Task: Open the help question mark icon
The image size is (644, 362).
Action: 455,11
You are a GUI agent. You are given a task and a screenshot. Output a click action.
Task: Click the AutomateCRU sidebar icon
☆ ☆ ☆ ☆
**Problem**
Write out, word for word, the lines of the items starting at the line that contains "You are a GUI" and ending at the final line of the items.

**Solution to this exercise**
You are a GUI agent. You are given a task and a screenshot. Output a click action.
Task: Click the AutomateCRU sidebar icon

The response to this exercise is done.